YOUR GOAL: From the passage on first-quarter corporate profits, return the part that opens with the words "There might be" and closes with "Markets Intelligence group.", copied word for word.

TEXT SEGMENT:
There might be a train wreck ahead — investors should look out for withering corporate profits when first-quarter results start pouring in, with some companies' profits expected to vanish entirely, according a
USA Today review of S&P Capital IQ data.
In fact, at least 19 companies in the bellwether S&P 500 are expected to see their profits plummet by 90 percent or more, according to analyst projections.
Analysts' consensus projects that overall S&P 500 earnings will slump by almost 3 percent for the first quarter of this year. All 10 recessions since 1945 were preceded by downward trending growth in earnings per share during the previous 12-month period, said Sam Stovall, mmanaging director of U.S. Equity Strategy at S&P Capital IQ’s Global Markets Intelligence group.
"Seeing corporate profit drop precipitously is a bit ominous. It's a serious issue for investors since profit growth has been one of key underpinnings of the bull market now six years in the running," USA Today's Matt Krantz wrote.

Collected data entries

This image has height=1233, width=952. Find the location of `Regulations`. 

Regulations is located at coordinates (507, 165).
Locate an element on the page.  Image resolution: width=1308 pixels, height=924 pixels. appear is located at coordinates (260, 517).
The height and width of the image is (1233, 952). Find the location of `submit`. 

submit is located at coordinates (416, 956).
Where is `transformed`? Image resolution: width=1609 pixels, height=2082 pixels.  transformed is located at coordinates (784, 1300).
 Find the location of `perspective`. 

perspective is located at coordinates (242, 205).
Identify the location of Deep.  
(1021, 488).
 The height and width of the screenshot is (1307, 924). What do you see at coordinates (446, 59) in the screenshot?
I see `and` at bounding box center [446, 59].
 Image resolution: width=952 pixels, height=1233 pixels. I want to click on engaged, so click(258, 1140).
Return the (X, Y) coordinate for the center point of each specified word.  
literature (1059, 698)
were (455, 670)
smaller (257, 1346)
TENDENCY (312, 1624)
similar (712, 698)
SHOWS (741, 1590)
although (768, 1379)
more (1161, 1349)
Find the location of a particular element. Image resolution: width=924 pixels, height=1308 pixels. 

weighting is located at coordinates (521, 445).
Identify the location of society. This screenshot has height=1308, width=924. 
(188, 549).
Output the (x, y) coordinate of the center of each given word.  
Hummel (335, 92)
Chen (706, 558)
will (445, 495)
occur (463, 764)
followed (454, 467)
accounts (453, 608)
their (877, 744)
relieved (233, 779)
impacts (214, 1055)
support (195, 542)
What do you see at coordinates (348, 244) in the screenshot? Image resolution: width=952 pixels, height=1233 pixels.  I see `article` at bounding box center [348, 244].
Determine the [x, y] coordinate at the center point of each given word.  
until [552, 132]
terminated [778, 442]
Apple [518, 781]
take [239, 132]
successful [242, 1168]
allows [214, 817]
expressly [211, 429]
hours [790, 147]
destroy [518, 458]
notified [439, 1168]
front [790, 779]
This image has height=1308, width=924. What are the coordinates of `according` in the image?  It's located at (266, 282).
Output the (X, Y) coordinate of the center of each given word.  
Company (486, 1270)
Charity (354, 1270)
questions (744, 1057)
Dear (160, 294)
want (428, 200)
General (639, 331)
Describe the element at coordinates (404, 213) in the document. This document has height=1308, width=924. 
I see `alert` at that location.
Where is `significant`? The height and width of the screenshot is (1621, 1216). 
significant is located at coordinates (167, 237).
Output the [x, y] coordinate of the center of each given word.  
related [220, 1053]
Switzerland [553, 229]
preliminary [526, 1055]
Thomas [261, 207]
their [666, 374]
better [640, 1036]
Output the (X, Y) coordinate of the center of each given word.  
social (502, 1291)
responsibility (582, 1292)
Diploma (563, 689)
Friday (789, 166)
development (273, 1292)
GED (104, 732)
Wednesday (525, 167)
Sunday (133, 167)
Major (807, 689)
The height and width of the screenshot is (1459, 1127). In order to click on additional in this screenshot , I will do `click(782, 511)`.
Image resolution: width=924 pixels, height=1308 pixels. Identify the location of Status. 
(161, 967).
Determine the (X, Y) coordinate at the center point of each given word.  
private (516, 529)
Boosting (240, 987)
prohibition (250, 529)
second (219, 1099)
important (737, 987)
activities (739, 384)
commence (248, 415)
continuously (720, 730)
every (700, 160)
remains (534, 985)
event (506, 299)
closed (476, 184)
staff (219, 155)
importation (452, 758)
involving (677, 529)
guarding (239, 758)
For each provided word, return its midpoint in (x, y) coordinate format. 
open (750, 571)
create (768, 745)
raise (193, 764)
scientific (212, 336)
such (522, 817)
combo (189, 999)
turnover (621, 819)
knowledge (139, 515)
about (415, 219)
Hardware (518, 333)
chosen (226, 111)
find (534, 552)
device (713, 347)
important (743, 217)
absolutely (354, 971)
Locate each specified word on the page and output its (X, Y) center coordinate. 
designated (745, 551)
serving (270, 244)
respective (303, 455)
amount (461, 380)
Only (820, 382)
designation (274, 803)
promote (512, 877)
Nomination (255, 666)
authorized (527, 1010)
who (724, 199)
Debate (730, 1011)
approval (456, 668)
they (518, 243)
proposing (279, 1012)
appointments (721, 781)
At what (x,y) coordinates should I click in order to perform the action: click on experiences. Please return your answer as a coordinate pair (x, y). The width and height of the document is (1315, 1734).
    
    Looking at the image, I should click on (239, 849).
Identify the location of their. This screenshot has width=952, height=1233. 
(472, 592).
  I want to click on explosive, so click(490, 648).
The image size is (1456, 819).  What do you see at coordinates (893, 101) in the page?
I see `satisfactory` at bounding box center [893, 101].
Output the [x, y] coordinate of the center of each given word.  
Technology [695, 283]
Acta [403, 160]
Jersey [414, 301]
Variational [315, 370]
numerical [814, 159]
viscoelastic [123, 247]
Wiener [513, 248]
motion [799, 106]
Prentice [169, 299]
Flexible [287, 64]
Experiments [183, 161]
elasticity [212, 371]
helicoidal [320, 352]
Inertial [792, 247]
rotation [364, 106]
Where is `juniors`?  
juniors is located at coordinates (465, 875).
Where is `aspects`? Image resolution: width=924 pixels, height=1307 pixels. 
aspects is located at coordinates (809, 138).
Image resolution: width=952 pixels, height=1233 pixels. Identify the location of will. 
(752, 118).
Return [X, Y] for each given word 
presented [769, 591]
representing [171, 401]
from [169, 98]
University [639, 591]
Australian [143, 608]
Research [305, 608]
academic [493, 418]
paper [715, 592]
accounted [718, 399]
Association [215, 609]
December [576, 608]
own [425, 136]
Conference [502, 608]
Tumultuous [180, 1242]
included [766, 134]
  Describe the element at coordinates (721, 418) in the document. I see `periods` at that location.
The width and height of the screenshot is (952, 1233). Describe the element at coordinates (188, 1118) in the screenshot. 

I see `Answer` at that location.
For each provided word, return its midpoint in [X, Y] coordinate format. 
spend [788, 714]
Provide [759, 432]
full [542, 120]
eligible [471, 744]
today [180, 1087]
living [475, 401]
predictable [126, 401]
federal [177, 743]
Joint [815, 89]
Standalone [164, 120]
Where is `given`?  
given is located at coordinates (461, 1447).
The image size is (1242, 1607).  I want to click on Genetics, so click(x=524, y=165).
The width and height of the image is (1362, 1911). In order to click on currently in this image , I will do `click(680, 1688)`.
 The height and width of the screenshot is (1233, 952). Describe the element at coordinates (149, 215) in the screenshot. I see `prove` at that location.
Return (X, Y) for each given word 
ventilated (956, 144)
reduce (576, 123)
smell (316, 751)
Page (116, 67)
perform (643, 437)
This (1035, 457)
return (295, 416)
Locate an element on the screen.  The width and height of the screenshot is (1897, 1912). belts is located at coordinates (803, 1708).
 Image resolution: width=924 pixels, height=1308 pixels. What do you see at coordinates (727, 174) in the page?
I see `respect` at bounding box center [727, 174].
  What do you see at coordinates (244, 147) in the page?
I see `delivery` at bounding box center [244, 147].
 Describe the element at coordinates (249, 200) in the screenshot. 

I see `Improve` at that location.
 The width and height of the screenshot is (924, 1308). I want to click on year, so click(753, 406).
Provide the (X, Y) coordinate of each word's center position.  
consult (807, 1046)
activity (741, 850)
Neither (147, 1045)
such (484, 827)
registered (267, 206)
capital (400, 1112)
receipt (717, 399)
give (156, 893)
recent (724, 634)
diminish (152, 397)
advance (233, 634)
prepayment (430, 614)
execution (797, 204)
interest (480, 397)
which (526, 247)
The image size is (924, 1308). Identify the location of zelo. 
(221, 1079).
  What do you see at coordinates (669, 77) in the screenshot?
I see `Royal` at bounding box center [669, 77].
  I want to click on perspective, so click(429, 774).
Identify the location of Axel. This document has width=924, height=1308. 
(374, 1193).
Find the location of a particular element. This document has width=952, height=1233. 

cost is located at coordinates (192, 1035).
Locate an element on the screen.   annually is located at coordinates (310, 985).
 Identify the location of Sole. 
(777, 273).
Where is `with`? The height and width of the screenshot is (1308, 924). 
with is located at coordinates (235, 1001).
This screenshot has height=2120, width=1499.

ANSWER AREA:
There might be a train wreck ahead — investors should look out for withering corporate profits when first-quarter results start pouring in, with some companies' profits expected to vanish entirely, according a
USA Today review of S&P Capital IQ data.
In fact, at least 19 companies in the bellwether S&P 500 are expected to see their profits plummet by 90 percent or more, according to analyst projections.
Analysts' consensus projects that overall S&P 500 earnings will slump by almost 3 percent for the first quarter of this year. All 10 recessions since 1945 were preceded by downward trending growth in earnings per share during the previous 12-month period, said Sam Stovall, mmanaging director of U.S. Equity Strategy at S&P Capital IQ’s Global Markets Intelligence group.